TURQUIE : LE RETOUR DU SULTAN?

par alice grinand. collaboration spéciale.

Dimanche dernier, la population turque s’est rendue aux urnes pour un projet de réforme constitutionnelle. Une très courte victoire du oui, teintée de soupçons d’irrégularités, semble satisfaire le président turc Recep Tayyip Erdogan, initiateur de ce vote, qui continue son chemin vers un régime autocratique.

Ce sont 55 millions d’électeurs turcs qui étaient appelés à donner leur avis, dans le cadre d’un référendum, sur une réforme constitutionnelle qui vise à modifier le régime parlementaire actuel en régime présidentiel fort. Modelé par et pour Erdogan, les 18 articles qui composent cette modification de la Constitution ont été rédigés sans consultation avec l’opposition ou avec des organisations de la société civile locales.

Les enjeux sont pourtant de taille. L’acceptation de cette réforme signe la fin de la séparation des pouvoirs, l’un des principes fondamentaux qui constituent une démocratie. Le président sera par exemple amené à nommer 12 des 15 juges de la Cour constitutionnelle, qui est habilitée, entre autres, à statuer sur la destitution du président. Le pouvoir exécutif, qu’incarne le président, trouverait en outre ses pouvoirs renforcés, notamment par l’abolition du rôle de premier ministre. Le Parlement sera quant à lui réduit à peau de chagrin.

Erdogan a taillé cette Constitution sur mesure pour ses ambitions. Cette dérive autoritaire a été amorcée il y a quelques années déjà. Dès juin 2013, les mouvements de protestation pacifique ont été réprimés dans la violence. Le pays, qui avait été une source d’inspiration lors des printemps arabes de 2011, par son modèle alliant démocratie et islam, avait perdu de sa superbe. Depuis 2007, la liberté de la presse périclite, et la chasse aux médias a atteint son paroxysme depuis la tentative de coup d’État en juillet dernier. Il n’y a pas que les journalistes à souffrir de ce durcissement de régime. Par exemple, le bilan du putsch raté est lourd: plus de 265 morts, 40 000 arrestations, 150 000 fonctionnaires limogés et plus de 150 journalistes détenus.

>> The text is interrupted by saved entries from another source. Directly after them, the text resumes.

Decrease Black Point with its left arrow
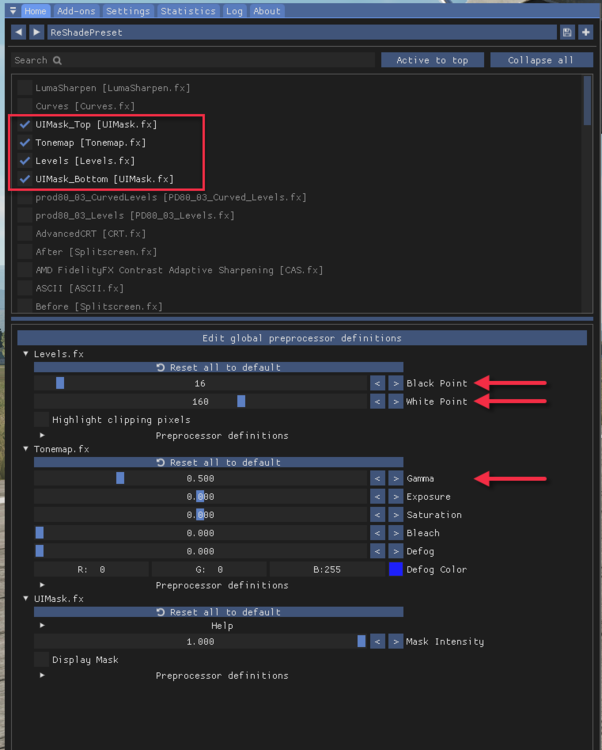Viewport: 602px width, 750px height. [378, 383]
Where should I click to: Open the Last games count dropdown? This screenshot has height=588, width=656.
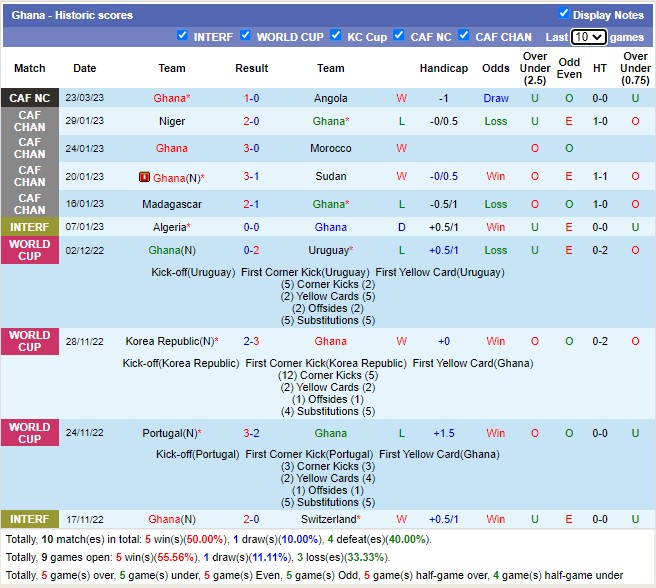click(588, 37)
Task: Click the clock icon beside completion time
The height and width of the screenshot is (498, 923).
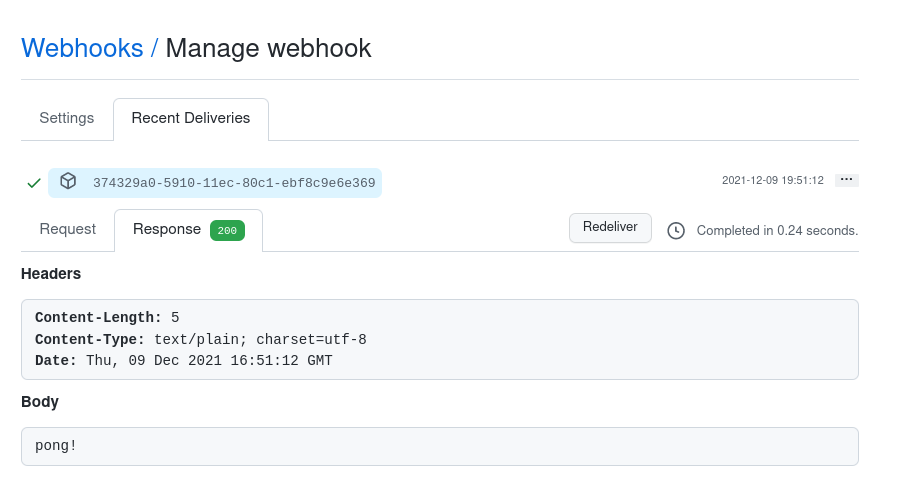Action: (x=676, y=230)
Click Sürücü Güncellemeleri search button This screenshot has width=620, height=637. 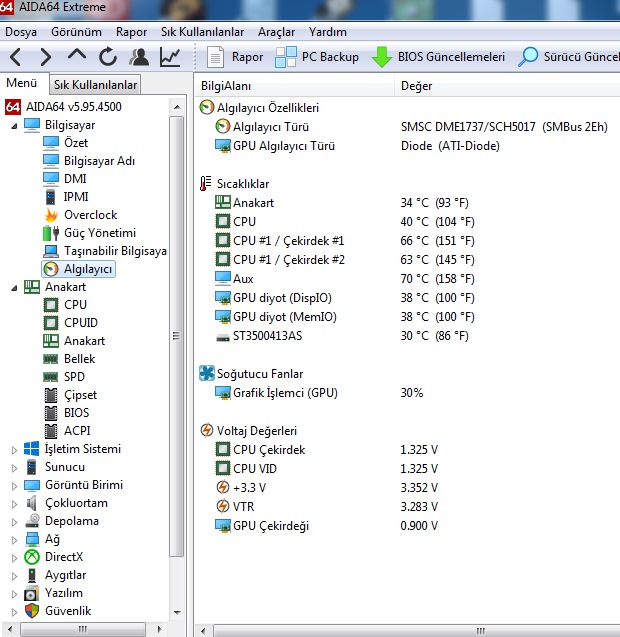pos(568,57)
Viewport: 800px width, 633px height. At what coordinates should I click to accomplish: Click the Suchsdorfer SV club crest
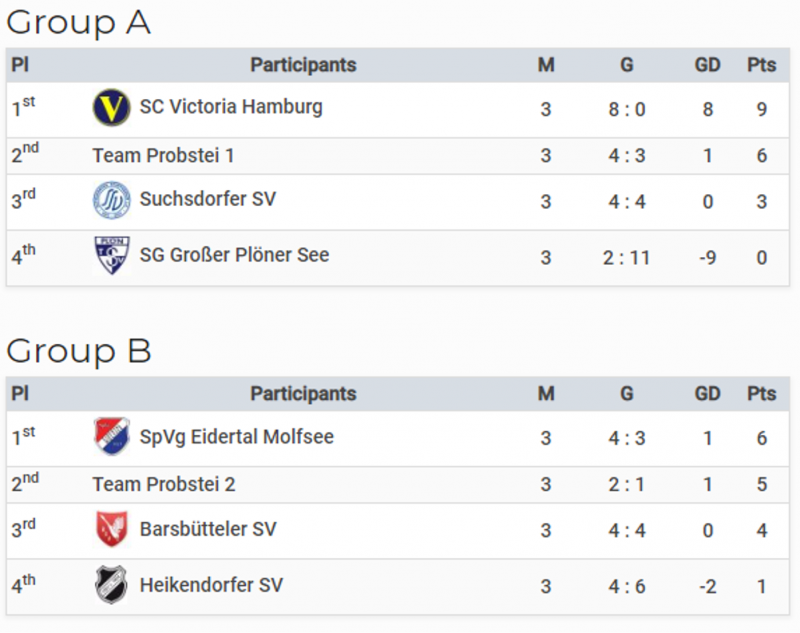[x=111, y=200]
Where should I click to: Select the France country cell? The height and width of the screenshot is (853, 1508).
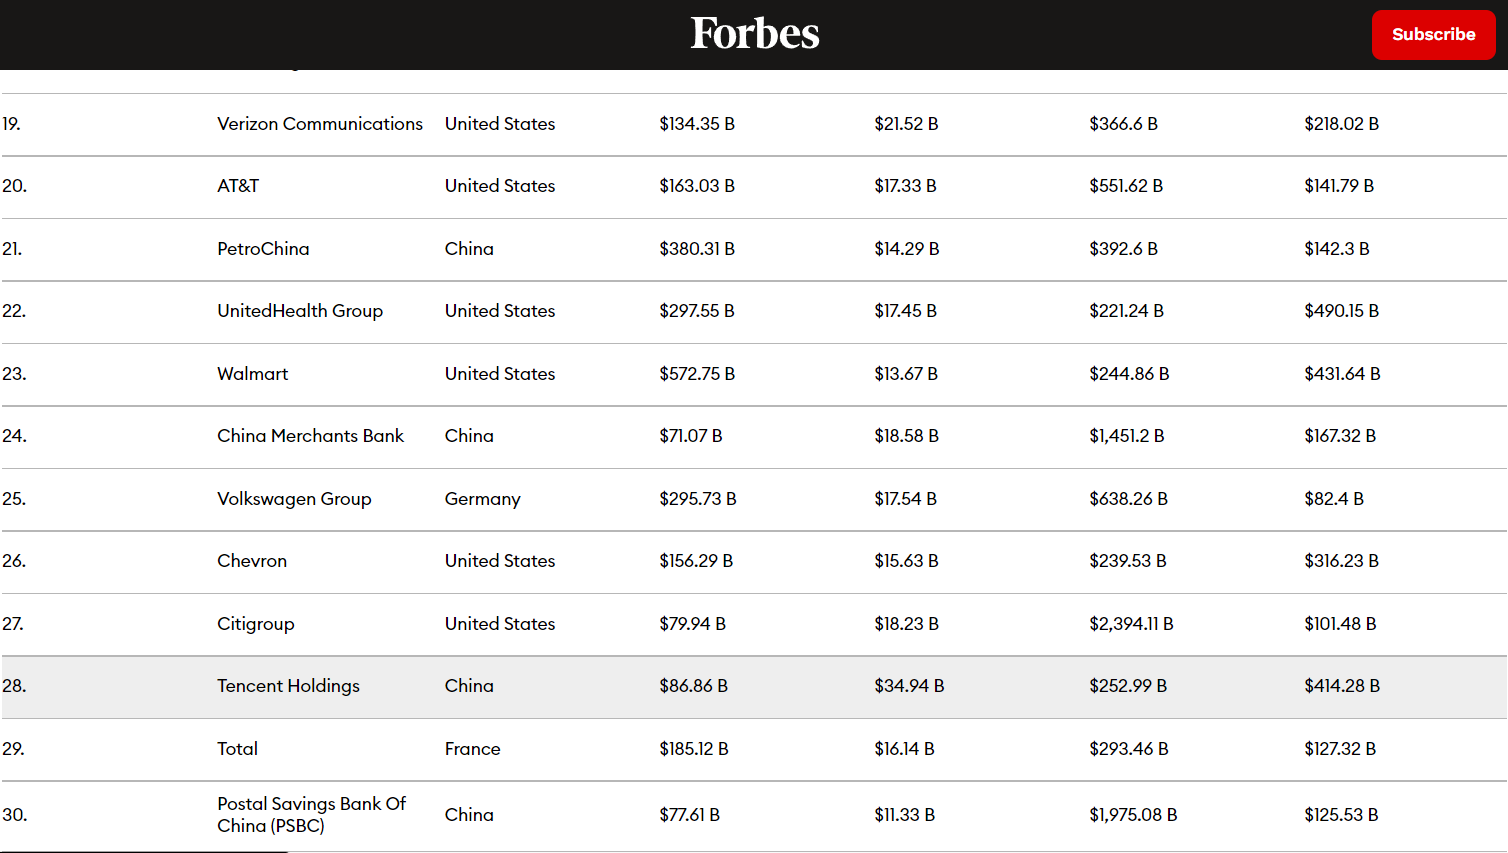pos(472,749)
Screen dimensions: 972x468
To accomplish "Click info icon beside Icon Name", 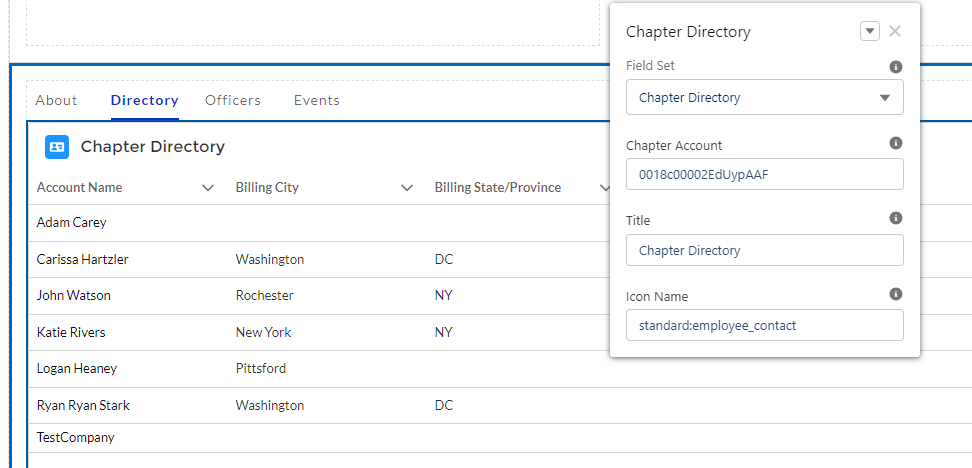I will point(896,294).
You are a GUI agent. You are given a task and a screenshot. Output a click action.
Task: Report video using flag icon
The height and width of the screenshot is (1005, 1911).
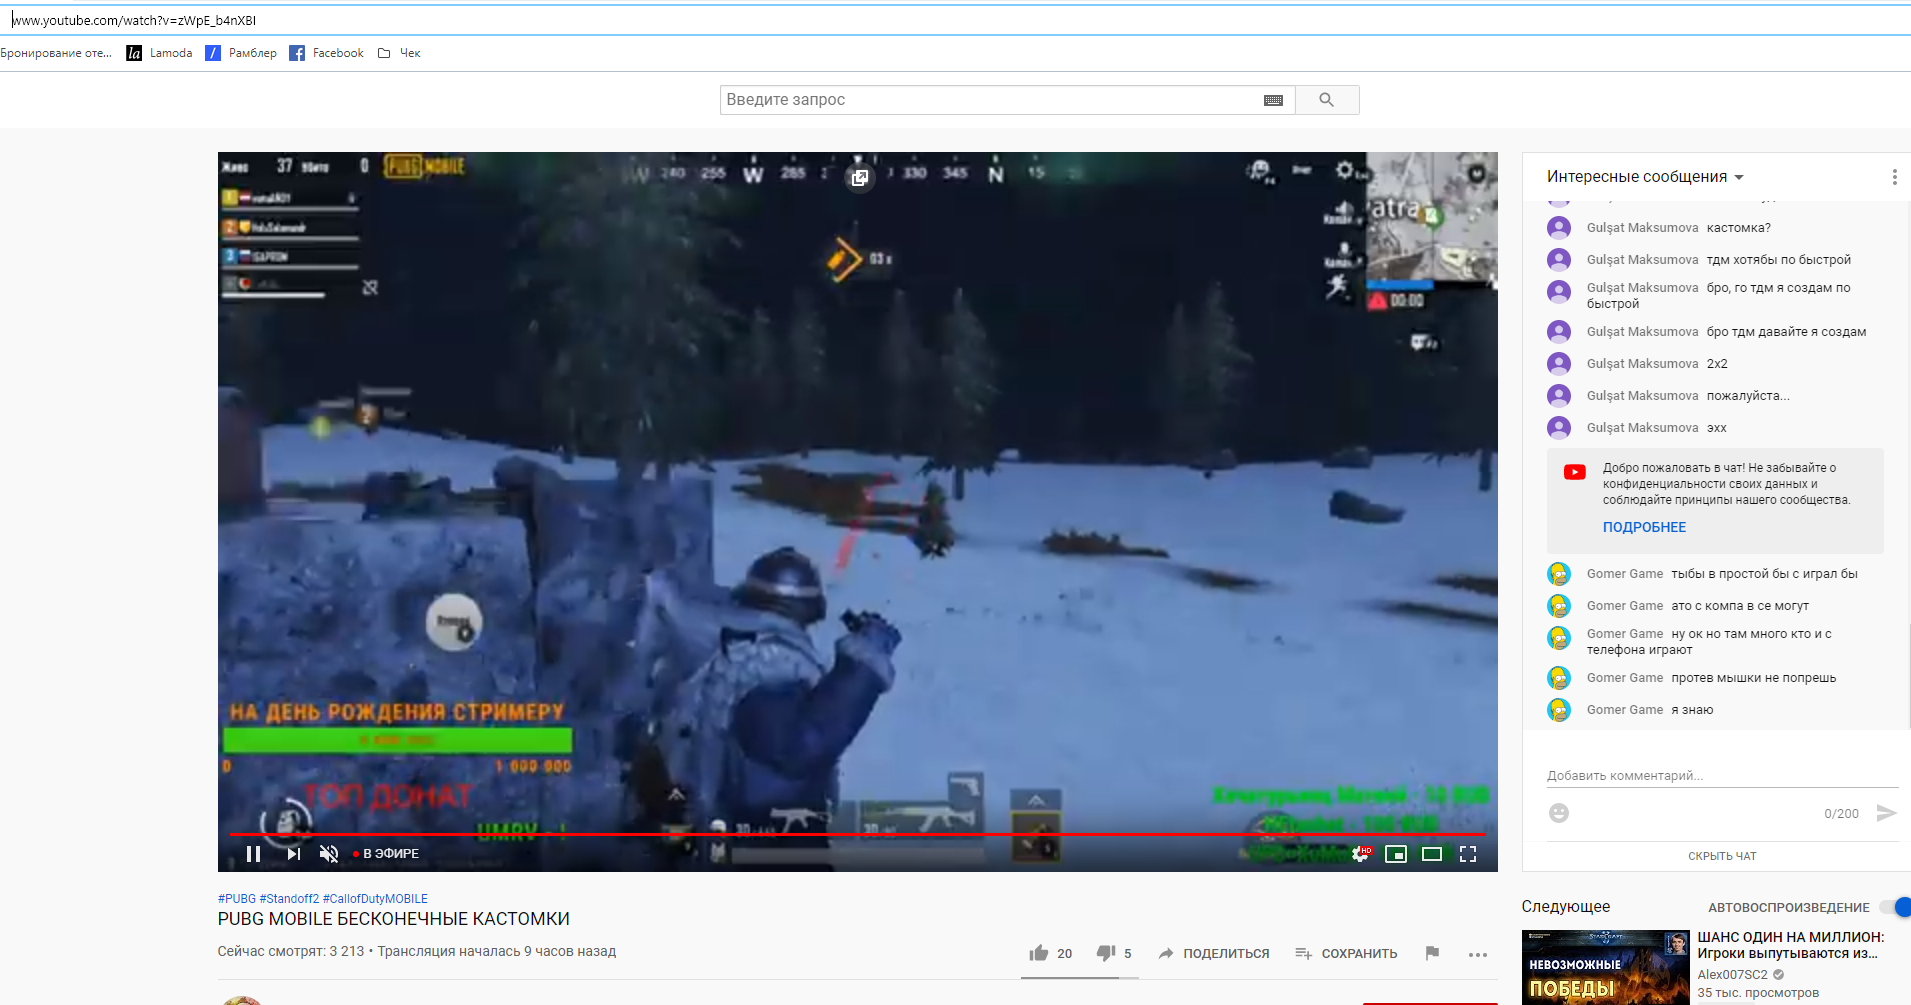pos(1432,953)
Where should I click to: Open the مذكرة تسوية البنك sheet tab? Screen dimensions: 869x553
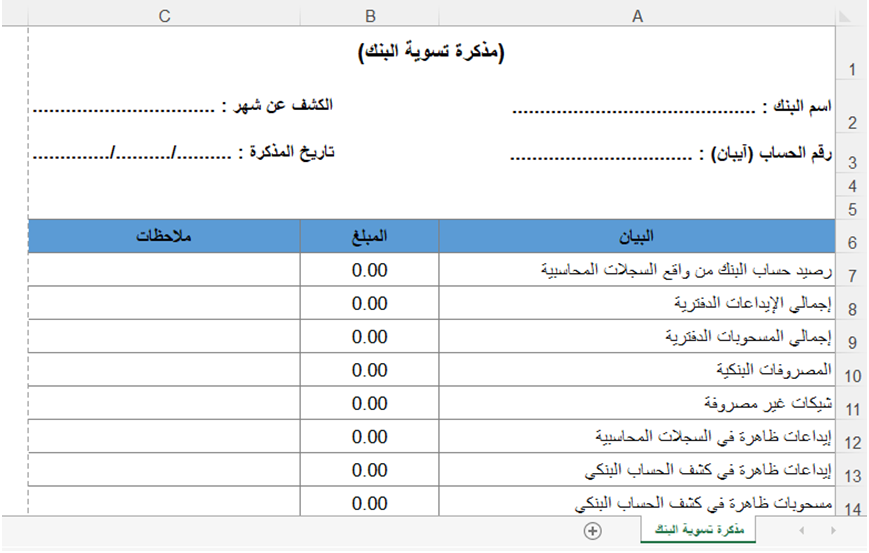(698, 530)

Un malaise certain se fait néanmoins sentir autour des résultats. 51%, c’est une très courte majorité pour un enjeu aussi crucial qu’une modification de la Constitution. De plus, l’opposition, qui représente des intérêts hétérogènes tels que les tenants à la laïcité, des nationalistes ou encore des Kurdes, crie à la fraude et aux irrégularités, de concert avec des observateurs internationaux, notamment de l'Organisation pour la sécurité et la coopération en Europe (OSCE) et du Conseil de l’Europe (gardien des droits de l’homme sur le vieux continent). Les premiers recours pour demander l’annulation du scrutin ont néanmoins été déboutés, et le président criait victoire dès le lendemain du vote.

Tout au long de la campagne du référendum, Erdogan a maintenu qu’il était prêt à rétablir la peine de mort si les résultats d’une consultation populaire allaient dans ce sens. Il a également avancé l’idée d’un autre référendum concernant l’adhésion de son pays à l’Union européenne, tandis que les négociations sont au point mort depuis plusieurs années, et que le durcissement du régime ne plaidera pas en faveur d’une reprise.

Erdogan justifie son durcissement « en argumentant que nous sommes dans une société qui va de plus en plus vite et qu’il est nécessaire de pouvoir prendre des décisions rapidement. » La réforme ne sera effective qu’à partir de 2019, après les prochaines élections présidentielles et législatives du pays. Qui sait quel sera le visage de la Turquie à ce moment-là, alors que le pays semble plus divisé que jamais et menacé par l’instabilité mortifère de la région ? Une chose est sûre, la période est charnière pour l’avenir de la Turquie et pour cette région du monde.